GenUnfold: Rapidly Predict Protein Mechanical Unfolding Trajectory via a Physics-Guided Diffusion Model

Many fundamental biological processes are governed by mechanical forces, with proteins acting as the key molecular mediators. Elucidating how protein unfolding responds to force is critical for understanding the mechano-pathologies, such as cardiomyopathy and muscular dystrophy. While the unfolding trajectories measured by Single-Molecule Force Spectroscopy (SMFS) map the instantaneous force response against molecular extension, its broader application is limited by time-consuming data collection and high operational costs. Here, we present the first scalable generative diffusion framework for full unfolding trajectory prediction, which integrates protein encoders for multi-scale conditioning.

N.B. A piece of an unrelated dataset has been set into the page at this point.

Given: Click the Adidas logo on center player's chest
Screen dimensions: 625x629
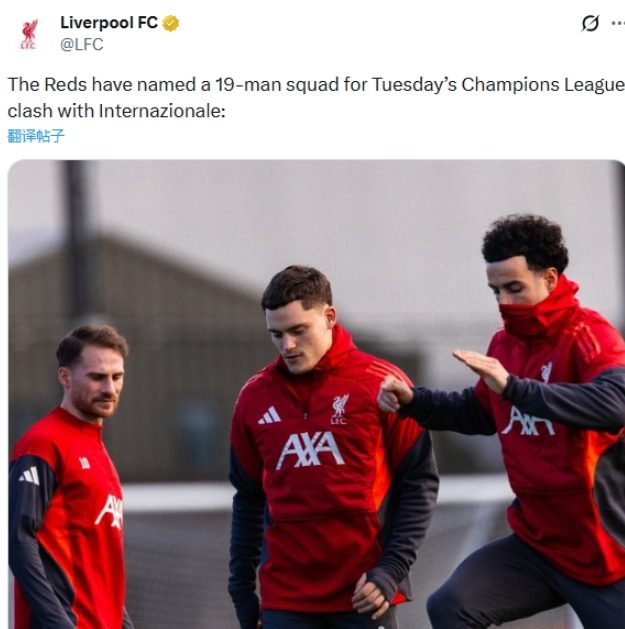Looking at the screenshot, I should tap(269, 415).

Beyond establishing the field's first systematic benchmark using existing models, we propose GenUnfold, a novel physics-guided diffusion model that combines global coevolutionary context with a local mechanical representation of the protein. The representation is derived from a novel physics-biased attention mechanism, which steers the generative diffusion process by modeling dynamic residue dependencies as a function of both structural topology and interaction stiffness. The benchmark for this task is built upon the biomolecule stretching database and several representative baseline models. Empirical results demonstrate that GenUnfold achieves state-of-the-art performance, reducing distributional error (FID) by 30\% and 54\% compared to pretrained Evolutionary Scale Model (ESM)-2 and standard transformer, respectively. Beyond statistical curve similarity, GenUnfold demonstrates superior physical consistency; in downstream mechanical property prediction, it reduces prediction errors for unfolding force and energy distributions by 6\% and 36\% over the ESM-2 baseline. These results indicate that while existing generative AI approaches can alleviate the need for predicting representative force curves, GenUnfold further improves performance by leveraging the synergy between protein structure and evolutionary information. By enabling proteome-wide screening to identify mechanical candidates before costly physical validation, our approach is promising to accelerate the discovery of force-targeted therapeutics.